Desde el primer instante en que entré en su apartamento, sentí que todo iba a cambiar. Ella, una mujer de 43 años, con una presencia magnética y una seguridad que no admitía réplica, me observaba con una mezcla de deseo y autoridad que me dejó sin aliento. Yo, apenas 22 años, estaba listo para entregarme a ese juego de poder y placer.

La luz tenue y las velas creaban un ambiente perfecto para lo que vendría. Me pidió que me desnudara lentamente, y cada prenda que caía hacía crecer la tensión entre nosotros. Sus manos recorrían mi piel con una mezcla de ternura y firmeza, despertando sensaciones desconocidas.
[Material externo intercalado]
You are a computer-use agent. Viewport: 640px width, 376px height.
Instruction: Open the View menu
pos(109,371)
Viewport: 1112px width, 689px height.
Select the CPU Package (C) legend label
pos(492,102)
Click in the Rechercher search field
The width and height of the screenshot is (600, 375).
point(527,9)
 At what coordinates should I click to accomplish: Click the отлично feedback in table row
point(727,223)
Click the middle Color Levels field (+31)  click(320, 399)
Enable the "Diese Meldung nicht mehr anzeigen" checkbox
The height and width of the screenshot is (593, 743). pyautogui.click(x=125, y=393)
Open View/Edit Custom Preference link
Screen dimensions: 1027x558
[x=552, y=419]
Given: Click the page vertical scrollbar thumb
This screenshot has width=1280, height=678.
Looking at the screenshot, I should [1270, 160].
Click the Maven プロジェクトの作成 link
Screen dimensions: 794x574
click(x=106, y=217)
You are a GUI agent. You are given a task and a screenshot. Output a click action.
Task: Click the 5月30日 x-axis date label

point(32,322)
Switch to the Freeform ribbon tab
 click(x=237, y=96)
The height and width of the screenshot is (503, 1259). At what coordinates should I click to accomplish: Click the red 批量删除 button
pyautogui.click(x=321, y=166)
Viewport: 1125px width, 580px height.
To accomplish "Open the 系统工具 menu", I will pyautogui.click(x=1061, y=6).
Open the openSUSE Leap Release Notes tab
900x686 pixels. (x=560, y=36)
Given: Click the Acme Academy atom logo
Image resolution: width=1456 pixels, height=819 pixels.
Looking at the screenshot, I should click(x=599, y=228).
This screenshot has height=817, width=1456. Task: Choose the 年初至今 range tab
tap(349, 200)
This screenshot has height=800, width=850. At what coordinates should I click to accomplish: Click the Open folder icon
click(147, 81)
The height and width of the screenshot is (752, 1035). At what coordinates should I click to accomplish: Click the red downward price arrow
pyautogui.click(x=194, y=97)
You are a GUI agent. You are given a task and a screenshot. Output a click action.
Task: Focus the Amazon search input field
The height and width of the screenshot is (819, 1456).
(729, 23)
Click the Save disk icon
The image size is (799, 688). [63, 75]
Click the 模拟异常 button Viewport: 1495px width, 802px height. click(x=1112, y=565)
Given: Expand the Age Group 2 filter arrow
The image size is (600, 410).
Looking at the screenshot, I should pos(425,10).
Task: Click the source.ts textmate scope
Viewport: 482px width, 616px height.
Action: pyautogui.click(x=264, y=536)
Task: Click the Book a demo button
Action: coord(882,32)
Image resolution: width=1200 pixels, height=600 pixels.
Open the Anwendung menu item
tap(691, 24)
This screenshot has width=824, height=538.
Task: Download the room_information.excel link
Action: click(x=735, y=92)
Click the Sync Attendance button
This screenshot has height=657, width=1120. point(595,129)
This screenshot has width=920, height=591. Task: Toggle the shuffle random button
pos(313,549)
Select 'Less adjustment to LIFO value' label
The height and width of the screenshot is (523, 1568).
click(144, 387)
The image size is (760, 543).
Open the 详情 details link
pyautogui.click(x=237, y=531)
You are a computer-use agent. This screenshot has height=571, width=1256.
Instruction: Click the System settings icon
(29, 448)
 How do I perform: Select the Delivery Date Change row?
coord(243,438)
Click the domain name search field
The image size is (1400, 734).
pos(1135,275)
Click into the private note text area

Me ató las muñecas con suaves esposas de cuero y comenzó a besarme el cuello, bajando lentamente por mi torso.

Sus caricias alternaban entre dulzura y dominación, sus susurros eran órdenes que obedecía sin cuestionar. Cuando me penetró, sentí una mezcla de dolor y placer indescriptible. Su ritmo era constante, firme y decidido, cada embestida un recordatorio de su control y mi entrega total. Nos perdimos en ese juego, entre gemidos y susurros, hasta quedar exhaustos y satisfechos.

Al terminar, me abrazó y susurró al oído: “Eres mío.” Y en ese momento supe que había encontrado mi lugar.